Enerji krizi bağlamında Avrupa Birliği (AB), Rus doğalgazına olan bağımlılığını azaltma sözü vermiş ve 2022 yılının Temmuz ayında üye devletler, doğalgaz kullanımını %15 oranında azaltma kararı almıştır. Savaştan önce ihtiyacı olan doğalgazın %55’ini Rusya’dan ithal eden Almanya, bu oranı %35’e kadar düşürmüştür.
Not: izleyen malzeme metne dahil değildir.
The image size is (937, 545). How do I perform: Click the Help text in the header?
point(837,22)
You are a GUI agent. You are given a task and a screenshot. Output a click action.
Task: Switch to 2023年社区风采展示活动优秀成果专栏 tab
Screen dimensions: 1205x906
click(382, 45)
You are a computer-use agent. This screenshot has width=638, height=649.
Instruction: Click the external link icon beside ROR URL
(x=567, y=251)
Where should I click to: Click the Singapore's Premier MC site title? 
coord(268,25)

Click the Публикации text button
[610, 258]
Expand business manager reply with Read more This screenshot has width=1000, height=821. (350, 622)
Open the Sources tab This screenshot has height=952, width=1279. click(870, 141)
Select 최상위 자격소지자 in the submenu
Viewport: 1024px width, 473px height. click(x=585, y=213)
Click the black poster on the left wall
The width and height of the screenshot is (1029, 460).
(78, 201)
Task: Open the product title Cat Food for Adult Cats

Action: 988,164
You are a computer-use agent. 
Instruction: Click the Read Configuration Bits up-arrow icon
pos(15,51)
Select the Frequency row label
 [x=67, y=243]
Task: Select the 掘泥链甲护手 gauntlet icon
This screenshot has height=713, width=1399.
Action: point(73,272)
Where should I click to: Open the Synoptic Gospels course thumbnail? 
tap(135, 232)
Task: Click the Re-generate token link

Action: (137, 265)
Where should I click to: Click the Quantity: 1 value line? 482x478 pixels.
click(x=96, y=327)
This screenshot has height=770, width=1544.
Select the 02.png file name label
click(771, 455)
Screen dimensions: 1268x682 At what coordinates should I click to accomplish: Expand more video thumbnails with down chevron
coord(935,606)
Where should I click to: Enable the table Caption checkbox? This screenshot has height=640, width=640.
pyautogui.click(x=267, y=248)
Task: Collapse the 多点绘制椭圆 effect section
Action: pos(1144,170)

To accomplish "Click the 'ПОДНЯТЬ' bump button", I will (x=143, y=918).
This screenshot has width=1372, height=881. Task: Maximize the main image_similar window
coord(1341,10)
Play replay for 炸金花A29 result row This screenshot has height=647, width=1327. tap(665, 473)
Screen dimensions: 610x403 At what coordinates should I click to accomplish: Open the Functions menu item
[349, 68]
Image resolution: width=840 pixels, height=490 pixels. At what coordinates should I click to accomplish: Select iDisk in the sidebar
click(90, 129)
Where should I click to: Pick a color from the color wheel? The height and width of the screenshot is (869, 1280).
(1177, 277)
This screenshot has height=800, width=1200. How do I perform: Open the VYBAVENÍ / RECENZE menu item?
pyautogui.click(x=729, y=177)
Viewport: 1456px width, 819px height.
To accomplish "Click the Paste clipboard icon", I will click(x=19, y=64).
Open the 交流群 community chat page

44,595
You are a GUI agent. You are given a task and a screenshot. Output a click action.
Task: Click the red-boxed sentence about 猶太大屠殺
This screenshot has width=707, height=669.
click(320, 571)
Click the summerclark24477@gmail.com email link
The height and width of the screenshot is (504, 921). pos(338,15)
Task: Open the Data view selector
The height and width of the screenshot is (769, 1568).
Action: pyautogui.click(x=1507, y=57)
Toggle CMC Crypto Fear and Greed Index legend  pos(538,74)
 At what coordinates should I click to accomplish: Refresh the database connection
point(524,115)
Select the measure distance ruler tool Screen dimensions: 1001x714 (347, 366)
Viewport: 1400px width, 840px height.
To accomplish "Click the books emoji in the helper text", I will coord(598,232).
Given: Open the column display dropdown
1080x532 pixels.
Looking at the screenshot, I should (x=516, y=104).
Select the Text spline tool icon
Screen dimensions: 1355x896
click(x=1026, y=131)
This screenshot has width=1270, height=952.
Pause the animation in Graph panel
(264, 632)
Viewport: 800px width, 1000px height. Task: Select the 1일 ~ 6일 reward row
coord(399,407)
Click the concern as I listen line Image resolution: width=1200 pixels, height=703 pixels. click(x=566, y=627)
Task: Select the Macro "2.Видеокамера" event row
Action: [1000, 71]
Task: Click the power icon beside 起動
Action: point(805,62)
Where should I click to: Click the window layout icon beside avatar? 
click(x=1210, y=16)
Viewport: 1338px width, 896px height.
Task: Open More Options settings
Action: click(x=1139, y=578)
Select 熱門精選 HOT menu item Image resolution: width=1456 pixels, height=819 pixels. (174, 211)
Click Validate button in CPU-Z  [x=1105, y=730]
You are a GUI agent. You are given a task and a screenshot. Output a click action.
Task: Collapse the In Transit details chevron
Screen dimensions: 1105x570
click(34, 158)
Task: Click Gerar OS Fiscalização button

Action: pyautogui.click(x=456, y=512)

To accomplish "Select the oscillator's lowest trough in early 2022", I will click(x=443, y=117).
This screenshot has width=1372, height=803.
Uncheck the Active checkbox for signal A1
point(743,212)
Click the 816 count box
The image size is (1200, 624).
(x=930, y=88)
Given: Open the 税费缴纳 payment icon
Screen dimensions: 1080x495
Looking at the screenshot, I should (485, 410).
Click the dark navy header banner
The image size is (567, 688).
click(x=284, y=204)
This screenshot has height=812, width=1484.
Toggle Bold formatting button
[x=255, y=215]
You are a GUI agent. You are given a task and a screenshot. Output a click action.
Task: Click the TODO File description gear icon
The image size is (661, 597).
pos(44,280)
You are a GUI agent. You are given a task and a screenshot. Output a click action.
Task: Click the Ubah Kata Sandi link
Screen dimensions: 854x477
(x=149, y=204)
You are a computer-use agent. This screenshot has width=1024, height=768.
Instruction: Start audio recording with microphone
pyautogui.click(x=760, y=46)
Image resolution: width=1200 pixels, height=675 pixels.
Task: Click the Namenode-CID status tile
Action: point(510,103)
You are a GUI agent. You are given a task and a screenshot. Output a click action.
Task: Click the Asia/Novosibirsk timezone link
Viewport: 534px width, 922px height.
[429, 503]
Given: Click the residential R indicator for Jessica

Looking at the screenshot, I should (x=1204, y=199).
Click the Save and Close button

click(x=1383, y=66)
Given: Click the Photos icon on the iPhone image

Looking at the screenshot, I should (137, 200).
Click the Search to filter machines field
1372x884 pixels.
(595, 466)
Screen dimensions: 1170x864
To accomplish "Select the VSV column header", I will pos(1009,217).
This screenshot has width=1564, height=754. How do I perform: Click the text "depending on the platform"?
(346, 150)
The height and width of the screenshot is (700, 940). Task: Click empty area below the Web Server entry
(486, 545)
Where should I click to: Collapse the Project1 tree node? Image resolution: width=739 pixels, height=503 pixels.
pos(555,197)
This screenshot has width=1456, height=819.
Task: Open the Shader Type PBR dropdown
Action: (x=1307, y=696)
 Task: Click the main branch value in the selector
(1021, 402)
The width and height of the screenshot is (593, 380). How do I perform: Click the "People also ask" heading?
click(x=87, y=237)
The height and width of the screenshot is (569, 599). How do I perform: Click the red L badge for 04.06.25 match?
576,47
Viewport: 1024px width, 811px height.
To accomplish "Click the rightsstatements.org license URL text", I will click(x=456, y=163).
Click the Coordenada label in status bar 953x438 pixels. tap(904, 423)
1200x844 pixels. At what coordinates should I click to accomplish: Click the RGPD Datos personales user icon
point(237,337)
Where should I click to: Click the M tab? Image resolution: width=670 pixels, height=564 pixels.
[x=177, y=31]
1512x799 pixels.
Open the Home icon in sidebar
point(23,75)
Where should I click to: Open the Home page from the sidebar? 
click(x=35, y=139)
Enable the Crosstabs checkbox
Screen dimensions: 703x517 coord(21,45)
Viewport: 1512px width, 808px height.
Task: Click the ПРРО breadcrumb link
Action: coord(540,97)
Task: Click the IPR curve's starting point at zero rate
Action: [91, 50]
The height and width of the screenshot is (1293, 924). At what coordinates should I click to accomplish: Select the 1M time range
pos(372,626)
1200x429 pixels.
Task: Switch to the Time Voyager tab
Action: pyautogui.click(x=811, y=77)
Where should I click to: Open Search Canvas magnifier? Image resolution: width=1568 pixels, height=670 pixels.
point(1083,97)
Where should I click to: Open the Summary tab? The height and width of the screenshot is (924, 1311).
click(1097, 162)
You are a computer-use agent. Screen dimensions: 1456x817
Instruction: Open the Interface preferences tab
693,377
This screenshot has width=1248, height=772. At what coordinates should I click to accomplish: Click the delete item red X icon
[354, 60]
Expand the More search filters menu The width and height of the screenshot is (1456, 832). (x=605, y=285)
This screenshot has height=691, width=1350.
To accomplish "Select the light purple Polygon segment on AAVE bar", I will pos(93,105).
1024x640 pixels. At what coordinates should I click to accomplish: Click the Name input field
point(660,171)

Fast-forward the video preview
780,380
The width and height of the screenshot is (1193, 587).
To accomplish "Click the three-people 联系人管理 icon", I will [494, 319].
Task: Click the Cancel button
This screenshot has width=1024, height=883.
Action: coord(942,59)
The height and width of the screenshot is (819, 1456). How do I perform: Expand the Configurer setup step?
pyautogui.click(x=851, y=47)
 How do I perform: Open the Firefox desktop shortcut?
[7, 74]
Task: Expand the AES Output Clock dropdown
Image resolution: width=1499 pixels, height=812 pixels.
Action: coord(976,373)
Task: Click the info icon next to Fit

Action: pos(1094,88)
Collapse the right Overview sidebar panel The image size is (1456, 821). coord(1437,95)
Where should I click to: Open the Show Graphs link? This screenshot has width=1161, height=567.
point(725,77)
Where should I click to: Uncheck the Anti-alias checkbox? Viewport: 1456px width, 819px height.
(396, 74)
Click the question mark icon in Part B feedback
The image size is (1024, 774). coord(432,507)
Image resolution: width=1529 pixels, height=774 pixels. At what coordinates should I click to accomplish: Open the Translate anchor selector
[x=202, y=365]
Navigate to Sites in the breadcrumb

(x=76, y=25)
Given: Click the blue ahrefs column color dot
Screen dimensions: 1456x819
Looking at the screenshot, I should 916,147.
Ayrıca Berlin yönetimi Rusya’dan ithalatı tamamen sona erdirmek için yaptığı çalışmaları sürdürmektedir.
Öte yandan Rus doğalgazına olan bağımlılığı sona erdirme çabalarına karşılık Moskova yönetiminin de arzı azaltma ve hatta tamamen kesme yoluna gittiği görülmektedir.[1] Özellikle de Kuzey Akım-I Boru Hattı’nda bir arızanın meydana geldiğinin açıklanması ve bu bağlamda Siemens ile Gazprom arasında yaşanan “tamir” belirsizliği, enerji kartının Kremlin tarafından baskı unsuru olarak kullanılmaya başladığını gözler önüne sermiştir.[2] Nihayetinde Rusya, yaptırımlar kaldırılana kadar doğalgaz akışını durdurduğunu açıklamıştır. Bu nedenle de yaklaşan kış ayları, Avrupalı devletlerin hızlı çözümler üretmesini gerektirmektedir. Bu noktada nükleer enerjinin üzerinde tartışılan alternatiflerden biri haline geldiği görülmektedir.
Hatırlanacağı üzere, 2011 yılında yaşanan Fukuşima Nükleer Kazası’na tepki olarak dönemin Almanya Şansölyesi Angela Merkel tarafından 2022 yılının Aralık ayına kadar nükleer santrallerin kullanımına son verilmesi kararlaştırılmıştır. Ancak Rusya’nın enerji kozuna başvurması nedeniyle Almanya Ekonomi Bakanı Robert Habeck, ülke genelindeki nükleer santrallerin 2023 senesinin Nisan ayına kadar kullanılacağını açıklamıştır.[3] Habeck, her ne kadar nükleerden vazgeçme planına sadık kalınacağının altını çizse de Baltık Denizi üzerinden Almanya’ya Rus doğalgazını taşıyan Kuzey Akım-I Boru Hattı’nda yaşanan son kesinti, Berlin yönetiminin orta vadede nükleer enerjiden vazgeçemeyeceğine işaret etmektedir.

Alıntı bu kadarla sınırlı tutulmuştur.